Ackermann’s Repository of Arts, July 1816.
Though the model is seated, the fullness of the skirt is clearly shown. By this year, skirts were becoming fuller and more bell-shaped, and long sleeves were much looser and full. In another ten years, both these elements would become exaggerated to wider A-line skirts and huge balloon sleeves.
Note the elegant Regency chair. Ackermann included prints of furniture in his magazine, and often showcased pieces in his fashion prints as well.

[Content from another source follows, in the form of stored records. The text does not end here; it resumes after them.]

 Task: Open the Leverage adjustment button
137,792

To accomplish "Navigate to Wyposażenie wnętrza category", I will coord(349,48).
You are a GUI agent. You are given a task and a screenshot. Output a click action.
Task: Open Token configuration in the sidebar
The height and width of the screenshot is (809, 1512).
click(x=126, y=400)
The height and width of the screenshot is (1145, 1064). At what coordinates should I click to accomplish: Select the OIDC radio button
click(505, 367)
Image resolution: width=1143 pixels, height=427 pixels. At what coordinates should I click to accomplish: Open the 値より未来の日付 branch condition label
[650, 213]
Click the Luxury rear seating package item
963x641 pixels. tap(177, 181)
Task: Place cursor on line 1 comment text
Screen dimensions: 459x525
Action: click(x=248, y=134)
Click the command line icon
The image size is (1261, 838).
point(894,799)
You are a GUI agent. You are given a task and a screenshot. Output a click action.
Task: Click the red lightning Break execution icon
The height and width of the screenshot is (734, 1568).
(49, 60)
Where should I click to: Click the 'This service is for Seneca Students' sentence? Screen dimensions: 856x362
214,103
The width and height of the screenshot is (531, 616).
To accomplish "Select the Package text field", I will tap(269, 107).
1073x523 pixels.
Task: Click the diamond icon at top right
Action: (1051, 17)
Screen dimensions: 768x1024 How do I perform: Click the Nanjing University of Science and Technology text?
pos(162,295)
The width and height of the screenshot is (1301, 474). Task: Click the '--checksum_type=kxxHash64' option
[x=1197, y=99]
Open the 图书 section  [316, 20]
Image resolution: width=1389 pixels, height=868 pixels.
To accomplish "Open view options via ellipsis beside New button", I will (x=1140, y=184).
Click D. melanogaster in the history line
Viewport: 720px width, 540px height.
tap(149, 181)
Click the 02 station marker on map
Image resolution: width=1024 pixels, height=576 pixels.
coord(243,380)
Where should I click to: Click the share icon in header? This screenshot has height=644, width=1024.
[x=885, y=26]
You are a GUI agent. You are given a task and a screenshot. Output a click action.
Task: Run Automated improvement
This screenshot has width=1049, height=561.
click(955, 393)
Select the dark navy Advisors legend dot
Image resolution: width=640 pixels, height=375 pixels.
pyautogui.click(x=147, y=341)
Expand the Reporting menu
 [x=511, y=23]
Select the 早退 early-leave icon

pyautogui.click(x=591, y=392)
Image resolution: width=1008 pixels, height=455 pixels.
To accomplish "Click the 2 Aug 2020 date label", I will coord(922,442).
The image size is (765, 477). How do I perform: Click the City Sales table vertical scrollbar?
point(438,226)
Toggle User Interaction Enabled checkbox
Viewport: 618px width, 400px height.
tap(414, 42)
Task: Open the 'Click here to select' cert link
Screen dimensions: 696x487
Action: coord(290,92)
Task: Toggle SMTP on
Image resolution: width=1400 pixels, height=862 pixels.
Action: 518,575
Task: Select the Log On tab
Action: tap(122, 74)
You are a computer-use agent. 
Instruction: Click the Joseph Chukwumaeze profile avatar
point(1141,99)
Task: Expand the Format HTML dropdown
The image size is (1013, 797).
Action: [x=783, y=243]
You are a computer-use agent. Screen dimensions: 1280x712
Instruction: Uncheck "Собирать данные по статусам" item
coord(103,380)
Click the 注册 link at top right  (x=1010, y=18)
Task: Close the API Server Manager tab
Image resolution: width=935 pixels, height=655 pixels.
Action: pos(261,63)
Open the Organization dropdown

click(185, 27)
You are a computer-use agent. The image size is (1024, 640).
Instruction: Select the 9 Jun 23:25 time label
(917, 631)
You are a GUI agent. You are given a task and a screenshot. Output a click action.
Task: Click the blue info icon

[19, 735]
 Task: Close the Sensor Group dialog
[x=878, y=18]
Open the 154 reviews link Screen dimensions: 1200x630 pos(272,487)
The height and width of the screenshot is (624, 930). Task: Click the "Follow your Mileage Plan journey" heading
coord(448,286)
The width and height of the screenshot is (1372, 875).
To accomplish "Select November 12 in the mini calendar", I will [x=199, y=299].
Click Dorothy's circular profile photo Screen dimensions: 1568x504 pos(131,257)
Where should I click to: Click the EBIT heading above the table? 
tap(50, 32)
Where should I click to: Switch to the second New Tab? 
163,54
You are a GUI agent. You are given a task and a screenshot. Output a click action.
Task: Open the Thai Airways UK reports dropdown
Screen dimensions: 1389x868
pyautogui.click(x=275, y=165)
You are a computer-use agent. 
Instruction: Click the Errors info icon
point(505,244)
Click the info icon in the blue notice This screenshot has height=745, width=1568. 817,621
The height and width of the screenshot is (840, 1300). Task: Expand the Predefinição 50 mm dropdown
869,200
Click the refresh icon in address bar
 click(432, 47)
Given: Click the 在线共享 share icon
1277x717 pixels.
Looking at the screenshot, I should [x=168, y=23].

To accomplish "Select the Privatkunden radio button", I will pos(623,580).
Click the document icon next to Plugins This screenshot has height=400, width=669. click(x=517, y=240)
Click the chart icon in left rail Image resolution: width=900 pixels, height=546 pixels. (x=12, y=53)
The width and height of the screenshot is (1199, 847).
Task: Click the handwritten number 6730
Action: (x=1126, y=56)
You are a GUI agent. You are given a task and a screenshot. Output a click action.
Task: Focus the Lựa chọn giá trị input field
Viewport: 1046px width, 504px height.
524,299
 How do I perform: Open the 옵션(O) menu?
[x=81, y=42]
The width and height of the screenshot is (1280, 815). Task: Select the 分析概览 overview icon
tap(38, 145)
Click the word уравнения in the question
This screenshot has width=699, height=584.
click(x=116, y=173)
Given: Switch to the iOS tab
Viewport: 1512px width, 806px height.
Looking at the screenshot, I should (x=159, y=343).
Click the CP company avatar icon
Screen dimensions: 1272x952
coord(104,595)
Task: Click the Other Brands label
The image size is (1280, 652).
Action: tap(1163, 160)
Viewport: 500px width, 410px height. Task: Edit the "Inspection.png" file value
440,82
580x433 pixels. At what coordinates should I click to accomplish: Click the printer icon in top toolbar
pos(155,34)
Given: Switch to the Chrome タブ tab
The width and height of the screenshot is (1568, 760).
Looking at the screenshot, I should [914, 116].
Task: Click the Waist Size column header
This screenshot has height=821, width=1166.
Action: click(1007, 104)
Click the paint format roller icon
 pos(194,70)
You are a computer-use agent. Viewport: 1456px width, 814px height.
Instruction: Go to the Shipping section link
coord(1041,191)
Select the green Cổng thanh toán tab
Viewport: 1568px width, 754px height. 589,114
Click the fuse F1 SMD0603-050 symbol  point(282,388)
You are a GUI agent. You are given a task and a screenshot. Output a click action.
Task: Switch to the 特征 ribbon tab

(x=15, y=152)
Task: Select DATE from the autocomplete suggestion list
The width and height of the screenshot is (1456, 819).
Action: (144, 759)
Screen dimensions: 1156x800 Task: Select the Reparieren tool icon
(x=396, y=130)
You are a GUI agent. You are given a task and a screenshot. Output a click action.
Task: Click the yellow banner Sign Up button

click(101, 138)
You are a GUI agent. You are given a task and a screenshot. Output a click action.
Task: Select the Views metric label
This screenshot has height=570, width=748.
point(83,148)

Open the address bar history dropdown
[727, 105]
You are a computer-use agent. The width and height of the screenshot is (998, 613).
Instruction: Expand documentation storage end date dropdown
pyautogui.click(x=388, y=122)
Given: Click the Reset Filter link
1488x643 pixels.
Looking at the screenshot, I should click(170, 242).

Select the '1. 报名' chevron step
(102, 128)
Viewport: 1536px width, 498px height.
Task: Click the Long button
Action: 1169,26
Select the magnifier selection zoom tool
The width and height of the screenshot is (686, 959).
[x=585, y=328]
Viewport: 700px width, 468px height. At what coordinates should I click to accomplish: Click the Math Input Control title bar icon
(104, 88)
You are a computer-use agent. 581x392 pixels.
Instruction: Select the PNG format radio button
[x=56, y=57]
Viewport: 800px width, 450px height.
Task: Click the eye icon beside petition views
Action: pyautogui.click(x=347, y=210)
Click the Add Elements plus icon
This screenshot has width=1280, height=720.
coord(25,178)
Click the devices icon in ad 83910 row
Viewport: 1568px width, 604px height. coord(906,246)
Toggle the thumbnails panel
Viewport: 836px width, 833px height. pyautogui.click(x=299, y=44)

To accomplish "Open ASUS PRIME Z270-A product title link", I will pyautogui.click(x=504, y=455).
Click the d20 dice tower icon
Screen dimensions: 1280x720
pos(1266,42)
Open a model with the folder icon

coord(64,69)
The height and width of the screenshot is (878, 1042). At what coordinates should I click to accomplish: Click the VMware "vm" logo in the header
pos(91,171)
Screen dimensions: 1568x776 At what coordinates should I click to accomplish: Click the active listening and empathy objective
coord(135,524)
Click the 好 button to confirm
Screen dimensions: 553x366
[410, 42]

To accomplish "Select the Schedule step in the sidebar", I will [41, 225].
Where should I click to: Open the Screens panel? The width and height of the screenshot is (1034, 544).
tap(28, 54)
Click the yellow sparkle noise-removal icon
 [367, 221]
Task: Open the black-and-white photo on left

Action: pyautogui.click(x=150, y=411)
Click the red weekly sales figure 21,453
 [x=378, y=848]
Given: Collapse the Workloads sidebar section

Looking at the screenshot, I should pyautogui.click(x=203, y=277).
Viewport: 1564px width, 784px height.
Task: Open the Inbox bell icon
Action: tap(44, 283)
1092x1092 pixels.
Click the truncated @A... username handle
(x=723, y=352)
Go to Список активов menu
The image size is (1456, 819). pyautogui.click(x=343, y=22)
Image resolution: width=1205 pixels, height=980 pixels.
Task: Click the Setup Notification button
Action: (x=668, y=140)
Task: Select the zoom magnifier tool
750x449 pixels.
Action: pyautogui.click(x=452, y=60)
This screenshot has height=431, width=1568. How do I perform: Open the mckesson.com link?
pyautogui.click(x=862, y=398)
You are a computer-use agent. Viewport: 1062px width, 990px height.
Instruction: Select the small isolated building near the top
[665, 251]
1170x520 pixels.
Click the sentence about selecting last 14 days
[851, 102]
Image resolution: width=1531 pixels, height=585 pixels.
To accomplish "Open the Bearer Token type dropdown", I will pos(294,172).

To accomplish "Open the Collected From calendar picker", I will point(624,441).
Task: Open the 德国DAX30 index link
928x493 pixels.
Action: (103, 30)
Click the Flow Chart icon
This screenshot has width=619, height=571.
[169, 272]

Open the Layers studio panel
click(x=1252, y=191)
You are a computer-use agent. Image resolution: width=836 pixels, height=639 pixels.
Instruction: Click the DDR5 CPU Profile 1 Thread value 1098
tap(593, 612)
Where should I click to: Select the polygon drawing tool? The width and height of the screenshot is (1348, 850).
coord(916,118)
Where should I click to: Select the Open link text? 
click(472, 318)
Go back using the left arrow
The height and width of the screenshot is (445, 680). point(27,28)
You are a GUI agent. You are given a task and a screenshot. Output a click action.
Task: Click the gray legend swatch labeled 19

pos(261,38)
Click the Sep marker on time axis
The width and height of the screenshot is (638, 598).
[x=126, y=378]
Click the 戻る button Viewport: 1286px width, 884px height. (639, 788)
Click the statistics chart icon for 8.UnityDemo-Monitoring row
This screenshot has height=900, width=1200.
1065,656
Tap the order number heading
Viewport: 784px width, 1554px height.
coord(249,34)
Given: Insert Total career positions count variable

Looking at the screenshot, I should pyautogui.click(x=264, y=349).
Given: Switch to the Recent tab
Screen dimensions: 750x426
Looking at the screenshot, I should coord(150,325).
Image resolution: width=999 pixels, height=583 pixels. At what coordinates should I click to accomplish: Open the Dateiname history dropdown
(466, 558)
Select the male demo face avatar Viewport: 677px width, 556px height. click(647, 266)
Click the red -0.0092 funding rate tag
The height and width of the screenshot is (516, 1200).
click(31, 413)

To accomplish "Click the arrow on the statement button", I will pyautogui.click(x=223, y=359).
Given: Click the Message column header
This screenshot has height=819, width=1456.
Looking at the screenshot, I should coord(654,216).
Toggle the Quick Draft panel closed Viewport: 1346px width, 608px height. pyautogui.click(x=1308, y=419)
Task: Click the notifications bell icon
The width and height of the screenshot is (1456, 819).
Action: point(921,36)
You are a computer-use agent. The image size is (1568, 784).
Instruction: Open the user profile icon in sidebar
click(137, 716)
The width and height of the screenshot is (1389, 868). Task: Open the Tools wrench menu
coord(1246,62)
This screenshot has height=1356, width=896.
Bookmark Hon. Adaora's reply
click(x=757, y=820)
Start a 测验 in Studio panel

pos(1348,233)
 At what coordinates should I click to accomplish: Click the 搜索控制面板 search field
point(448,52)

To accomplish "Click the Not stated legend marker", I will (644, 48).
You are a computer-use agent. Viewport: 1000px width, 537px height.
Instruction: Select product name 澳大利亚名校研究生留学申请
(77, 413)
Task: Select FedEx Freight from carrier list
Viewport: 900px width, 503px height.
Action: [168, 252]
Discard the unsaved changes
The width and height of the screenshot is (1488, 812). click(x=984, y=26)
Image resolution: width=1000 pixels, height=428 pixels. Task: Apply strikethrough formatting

The print is described in the magazine as follows:
“This dress is composed of white lace, and is worn over a rich soft white satin slip. The skirt is trimmed, in a style of peculiar elegance, with lace festooned at regular distances; the festoons are edged by a plain band of byas satin, and finished by pearl ornaments of a very novel and pretty shape. The body, composed also of lace, is cut byas, and is richly ornamented round the bosom with pointed lace. Plain long sleeve, very full, except as towards the wrist, which is nearly tight to the arm, and elegantly finished with lace. The hair, which is ornamented only with a wreath of French roses, is parted in front, and simply dressed in loose curls, which fall very low on each side. The hind hair forms a tuft at the back of the head. Necklace, ear-rings, and bracelets of pearl. White satin slippers, and white kid gloves. A blush-coloured French silk scarf is thrown carelessly over the shoulders.
“We are indebted for the very elegant and tasteful dress of a lady of rank, by whom it has been just introduced.”